Written request —
Please report every line in the items below that contains the word "checkbox".

Data —
+++
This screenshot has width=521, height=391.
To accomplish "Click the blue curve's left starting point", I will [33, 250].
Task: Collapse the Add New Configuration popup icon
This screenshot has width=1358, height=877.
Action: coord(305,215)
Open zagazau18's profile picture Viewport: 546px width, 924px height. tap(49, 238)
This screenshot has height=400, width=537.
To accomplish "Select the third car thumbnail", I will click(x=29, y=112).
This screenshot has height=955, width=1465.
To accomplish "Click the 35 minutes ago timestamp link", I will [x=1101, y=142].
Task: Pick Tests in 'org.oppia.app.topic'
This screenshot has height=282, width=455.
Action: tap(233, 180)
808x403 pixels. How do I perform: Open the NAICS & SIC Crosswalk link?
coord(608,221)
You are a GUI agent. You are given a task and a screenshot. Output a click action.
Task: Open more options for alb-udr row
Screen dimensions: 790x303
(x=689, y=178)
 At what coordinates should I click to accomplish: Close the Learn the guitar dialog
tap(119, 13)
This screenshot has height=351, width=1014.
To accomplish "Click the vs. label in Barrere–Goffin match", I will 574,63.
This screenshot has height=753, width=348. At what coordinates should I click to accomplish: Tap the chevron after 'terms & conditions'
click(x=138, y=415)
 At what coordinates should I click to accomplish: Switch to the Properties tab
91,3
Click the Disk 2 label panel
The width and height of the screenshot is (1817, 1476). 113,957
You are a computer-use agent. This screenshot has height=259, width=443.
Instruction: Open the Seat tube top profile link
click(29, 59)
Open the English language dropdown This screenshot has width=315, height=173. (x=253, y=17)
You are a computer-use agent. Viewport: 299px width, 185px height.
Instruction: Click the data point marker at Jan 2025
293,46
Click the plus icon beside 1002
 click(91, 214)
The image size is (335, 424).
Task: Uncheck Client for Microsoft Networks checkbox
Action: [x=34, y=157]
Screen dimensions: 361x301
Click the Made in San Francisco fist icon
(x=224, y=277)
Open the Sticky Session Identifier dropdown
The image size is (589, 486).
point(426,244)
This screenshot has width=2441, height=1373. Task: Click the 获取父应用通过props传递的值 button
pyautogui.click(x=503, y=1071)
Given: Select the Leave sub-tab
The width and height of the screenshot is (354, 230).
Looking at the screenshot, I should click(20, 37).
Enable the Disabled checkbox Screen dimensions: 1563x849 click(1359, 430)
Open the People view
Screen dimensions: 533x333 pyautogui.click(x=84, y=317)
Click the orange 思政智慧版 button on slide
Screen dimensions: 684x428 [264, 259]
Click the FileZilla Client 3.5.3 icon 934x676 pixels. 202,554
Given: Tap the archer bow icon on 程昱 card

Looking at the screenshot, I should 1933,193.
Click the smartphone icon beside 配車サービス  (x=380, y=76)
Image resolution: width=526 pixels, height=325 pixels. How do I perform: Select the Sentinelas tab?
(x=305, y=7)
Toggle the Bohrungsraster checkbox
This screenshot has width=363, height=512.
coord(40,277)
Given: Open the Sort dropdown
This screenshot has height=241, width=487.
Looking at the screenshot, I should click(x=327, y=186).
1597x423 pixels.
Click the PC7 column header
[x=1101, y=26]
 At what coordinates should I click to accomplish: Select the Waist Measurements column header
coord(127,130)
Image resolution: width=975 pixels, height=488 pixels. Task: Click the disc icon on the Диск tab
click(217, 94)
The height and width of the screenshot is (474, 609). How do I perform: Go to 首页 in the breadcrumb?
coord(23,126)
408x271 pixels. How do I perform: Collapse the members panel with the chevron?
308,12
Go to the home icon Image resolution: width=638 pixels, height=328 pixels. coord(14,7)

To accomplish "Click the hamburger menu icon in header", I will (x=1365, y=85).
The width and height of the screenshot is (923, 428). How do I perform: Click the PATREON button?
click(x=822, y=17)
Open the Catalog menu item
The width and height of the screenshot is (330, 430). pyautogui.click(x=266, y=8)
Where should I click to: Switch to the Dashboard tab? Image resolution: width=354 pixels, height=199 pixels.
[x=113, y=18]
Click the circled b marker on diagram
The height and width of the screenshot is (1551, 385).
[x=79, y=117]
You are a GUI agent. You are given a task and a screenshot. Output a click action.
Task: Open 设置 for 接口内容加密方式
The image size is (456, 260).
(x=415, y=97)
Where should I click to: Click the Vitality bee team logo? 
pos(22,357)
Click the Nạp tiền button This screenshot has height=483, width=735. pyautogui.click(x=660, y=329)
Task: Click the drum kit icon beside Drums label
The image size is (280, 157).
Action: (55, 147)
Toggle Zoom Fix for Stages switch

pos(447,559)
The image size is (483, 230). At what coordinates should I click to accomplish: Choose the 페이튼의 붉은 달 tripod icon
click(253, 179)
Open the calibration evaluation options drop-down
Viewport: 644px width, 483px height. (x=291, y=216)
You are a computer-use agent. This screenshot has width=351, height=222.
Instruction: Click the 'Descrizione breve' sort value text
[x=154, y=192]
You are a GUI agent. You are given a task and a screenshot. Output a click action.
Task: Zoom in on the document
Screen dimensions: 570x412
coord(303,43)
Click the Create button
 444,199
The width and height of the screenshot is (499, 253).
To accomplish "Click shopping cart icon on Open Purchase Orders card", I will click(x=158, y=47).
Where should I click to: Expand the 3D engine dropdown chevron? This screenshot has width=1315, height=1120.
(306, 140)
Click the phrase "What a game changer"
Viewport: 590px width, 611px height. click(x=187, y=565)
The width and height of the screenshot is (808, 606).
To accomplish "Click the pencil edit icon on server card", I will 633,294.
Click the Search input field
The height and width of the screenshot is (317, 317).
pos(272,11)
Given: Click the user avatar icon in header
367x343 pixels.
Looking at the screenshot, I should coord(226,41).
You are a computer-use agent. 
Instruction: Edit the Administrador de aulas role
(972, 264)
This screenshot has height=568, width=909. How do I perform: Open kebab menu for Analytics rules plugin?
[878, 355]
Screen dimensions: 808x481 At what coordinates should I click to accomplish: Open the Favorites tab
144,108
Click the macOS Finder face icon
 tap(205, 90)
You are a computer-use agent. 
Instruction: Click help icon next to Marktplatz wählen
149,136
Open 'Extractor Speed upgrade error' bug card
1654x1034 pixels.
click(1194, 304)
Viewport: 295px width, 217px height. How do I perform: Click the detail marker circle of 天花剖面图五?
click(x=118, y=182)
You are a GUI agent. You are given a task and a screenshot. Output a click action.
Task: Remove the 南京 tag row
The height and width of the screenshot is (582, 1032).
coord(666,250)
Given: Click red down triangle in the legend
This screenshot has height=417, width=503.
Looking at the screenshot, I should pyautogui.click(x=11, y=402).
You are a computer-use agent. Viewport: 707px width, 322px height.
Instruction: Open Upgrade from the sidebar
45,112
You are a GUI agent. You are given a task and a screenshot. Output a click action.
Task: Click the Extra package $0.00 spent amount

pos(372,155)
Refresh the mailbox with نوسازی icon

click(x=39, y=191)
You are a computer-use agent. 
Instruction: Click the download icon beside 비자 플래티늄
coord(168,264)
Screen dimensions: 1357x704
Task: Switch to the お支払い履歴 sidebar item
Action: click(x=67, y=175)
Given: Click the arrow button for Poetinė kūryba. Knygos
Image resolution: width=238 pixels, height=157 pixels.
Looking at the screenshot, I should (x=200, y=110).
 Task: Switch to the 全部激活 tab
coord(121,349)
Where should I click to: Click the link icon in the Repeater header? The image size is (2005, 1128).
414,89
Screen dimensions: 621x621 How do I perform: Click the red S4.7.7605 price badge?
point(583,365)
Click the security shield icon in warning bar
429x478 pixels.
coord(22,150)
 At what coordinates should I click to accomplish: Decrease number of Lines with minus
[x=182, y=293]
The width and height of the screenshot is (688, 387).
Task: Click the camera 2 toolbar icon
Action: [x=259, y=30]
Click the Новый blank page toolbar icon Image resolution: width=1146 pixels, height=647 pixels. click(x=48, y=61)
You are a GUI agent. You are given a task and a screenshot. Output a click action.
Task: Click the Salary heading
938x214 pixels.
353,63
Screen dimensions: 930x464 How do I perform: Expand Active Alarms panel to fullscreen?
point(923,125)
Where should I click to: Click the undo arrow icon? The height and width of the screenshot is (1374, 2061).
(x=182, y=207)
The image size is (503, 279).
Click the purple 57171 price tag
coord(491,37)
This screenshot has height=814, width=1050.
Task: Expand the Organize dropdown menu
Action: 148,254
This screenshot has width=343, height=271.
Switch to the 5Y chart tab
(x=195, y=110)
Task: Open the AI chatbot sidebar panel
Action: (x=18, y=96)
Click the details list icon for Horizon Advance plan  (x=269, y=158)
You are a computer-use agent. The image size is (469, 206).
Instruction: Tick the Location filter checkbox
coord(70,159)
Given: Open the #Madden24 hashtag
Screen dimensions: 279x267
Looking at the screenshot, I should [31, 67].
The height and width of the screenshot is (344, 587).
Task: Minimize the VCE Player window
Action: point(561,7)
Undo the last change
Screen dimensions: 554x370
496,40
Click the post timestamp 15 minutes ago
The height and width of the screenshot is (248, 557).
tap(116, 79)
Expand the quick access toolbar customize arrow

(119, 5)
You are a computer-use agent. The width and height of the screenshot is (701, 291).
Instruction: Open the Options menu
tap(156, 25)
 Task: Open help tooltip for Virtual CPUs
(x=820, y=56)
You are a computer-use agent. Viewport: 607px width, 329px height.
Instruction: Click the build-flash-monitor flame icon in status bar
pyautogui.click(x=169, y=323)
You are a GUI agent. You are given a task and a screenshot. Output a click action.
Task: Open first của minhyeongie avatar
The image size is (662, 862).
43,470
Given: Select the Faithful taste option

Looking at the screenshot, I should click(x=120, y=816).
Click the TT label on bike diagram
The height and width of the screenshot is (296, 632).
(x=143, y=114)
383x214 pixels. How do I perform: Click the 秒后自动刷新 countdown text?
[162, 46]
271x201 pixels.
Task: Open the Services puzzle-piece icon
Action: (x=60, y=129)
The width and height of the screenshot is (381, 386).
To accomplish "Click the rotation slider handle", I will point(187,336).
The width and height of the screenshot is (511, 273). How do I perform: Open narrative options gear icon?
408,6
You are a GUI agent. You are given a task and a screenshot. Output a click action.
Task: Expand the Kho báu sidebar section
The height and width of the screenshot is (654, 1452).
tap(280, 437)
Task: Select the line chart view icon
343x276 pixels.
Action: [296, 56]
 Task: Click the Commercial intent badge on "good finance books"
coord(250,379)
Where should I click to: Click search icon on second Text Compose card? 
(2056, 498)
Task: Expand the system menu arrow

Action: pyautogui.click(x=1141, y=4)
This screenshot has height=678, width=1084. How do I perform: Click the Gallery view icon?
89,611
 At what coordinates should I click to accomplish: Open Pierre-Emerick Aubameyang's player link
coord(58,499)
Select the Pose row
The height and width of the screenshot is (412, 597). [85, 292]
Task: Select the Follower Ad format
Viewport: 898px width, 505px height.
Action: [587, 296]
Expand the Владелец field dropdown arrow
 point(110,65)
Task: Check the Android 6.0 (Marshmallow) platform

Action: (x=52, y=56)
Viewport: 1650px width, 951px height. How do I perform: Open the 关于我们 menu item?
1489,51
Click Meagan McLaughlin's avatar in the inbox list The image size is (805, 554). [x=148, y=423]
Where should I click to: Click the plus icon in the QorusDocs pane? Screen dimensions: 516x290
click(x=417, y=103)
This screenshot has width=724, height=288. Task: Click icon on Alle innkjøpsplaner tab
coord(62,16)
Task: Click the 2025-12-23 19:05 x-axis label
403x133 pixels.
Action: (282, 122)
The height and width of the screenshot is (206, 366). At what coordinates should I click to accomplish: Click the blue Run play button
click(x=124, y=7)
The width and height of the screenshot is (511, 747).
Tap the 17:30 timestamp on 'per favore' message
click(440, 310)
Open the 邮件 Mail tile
+++
Solution for this task —
Task: Uncheck Client for Microsoft Networks checkbox
Enable the Disabled checkbox Screen dimensions: 1563x849 click(1359, 430)
Toggle the Bohrungsraster checkbox
Instruction: Tick the Location filter checkbox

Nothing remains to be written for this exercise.